[Item coordinate data]
Start

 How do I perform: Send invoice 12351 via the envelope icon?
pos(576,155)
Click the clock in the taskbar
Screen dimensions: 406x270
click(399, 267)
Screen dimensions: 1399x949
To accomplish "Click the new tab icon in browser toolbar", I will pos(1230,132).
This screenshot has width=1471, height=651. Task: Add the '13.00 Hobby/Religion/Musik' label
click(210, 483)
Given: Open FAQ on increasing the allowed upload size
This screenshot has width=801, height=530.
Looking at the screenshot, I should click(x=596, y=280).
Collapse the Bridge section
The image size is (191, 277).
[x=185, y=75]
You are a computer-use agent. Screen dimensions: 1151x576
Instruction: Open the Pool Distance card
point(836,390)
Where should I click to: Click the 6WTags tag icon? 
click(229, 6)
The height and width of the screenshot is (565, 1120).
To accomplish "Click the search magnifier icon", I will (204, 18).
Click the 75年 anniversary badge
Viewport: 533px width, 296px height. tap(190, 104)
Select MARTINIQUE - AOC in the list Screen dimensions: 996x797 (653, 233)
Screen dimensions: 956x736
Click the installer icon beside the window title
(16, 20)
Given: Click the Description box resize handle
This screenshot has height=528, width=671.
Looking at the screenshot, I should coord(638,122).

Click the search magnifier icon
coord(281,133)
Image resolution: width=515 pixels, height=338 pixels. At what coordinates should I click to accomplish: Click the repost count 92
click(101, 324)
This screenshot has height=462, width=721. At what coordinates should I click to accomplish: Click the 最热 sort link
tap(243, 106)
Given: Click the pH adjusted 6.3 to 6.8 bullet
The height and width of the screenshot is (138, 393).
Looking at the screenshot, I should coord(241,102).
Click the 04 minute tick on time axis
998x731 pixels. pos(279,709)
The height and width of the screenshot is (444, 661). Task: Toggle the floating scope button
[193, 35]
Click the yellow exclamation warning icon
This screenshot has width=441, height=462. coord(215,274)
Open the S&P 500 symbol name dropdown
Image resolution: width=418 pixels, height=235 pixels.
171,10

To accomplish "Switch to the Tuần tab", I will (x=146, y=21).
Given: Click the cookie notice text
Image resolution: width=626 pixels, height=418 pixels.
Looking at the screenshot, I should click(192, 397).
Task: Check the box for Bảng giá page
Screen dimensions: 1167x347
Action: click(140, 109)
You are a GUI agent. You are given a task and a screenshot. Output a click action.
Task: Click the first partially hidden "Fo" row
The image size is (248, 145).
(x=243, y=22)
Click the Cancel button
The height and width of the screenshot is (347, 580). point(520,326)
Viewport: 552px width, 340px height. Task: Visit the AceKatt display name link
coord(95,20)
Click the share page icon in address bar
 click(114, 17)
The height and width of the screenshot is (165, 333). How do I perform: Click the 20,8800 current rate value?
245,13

End

§ **WHAT TO PRODUCE**
Copy out the rows above verbatim, everything from the line containing "Click the 75年 anniversary badge" down to the line containing "click(101, 324)", with both of those lines included.

§ **TASK ANSWER**
Click the 75年 anniversary badge
Viewport: 533px width, 296px height. tap(190, 104)
Select MARTINIQUE - AOC in the list Screen dimensions: 996x797 (653, 233)
Screen dimensions: 956x736
Click the installer icon beside the window title
(16, 20)
Given: Click the Description box resize handle
This screenshot has height=528, width=671.
Looking at the screenshot, I should coord(638,122).

Click the search magnifier icon
coord(281,133)
Image resolution: width=515 pixels, height=338 pixels. At what coordinates should I click to accomplish: Click the repost count 92
click(101, 324)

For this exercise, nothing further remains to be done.